In post World War II America, I asserted my Judaism openly, proudly, and often acerbically. But today, I’ve come to believe I was living in what journalist Bari Weiss refers to as “a holiday from history.”

The antisemitism my mother bumped into was clandestine and subtle. History, as we all know—but too often forget—repeats itself. The whispers and rumors heard by my mother are now tweets on X and reels on my Facebook and Instagram. I shudder when I hear the loud sing-song voices chant “Globalize the intifada,” “From the river to the sea,” and “Burn Tel Aviv to the ground.” The faces of the chanters are obscured by Covid era masks as they call for the destruction of the world’s only Jewish state. This is a direct and profound assault on my existence.

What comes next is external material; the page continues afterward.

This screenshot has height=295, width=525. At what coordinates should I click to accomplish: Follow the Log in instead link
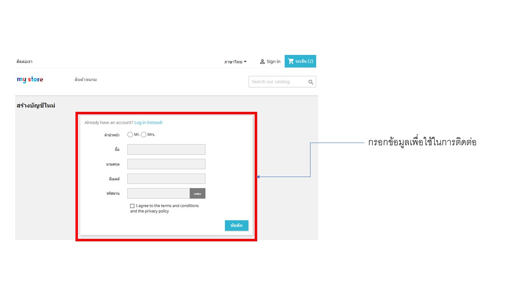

I’d admired my mom for her feisty demeanor, even if she embarrassed me with her scrappiness and the way she’d never back down from a perceived slight. Often, my mother would say: The whole world hates us.

Today I caught myself repeating that last line to my grown daughter. My perception may not be accurate, but too often these days it sure does seem that way. My mother would not take any pleasure in my finally realizing how right she was.

Quote:

“Hope for the best. Expect the worst. Life is a play. We’re unrehearsed.” ― Mel Brooks

Do Try This at Home:

As you go through your day, notice a story you tell yourself about who you are:  if I open the bag of chips and eat one, I’ll finish the bag; I’ve always been uncoordinated and clumsy; I’m not the kind of person who can sit still and meditate. No need to change or challenge the story. Simply notice and be aware of these self-imposed barriers.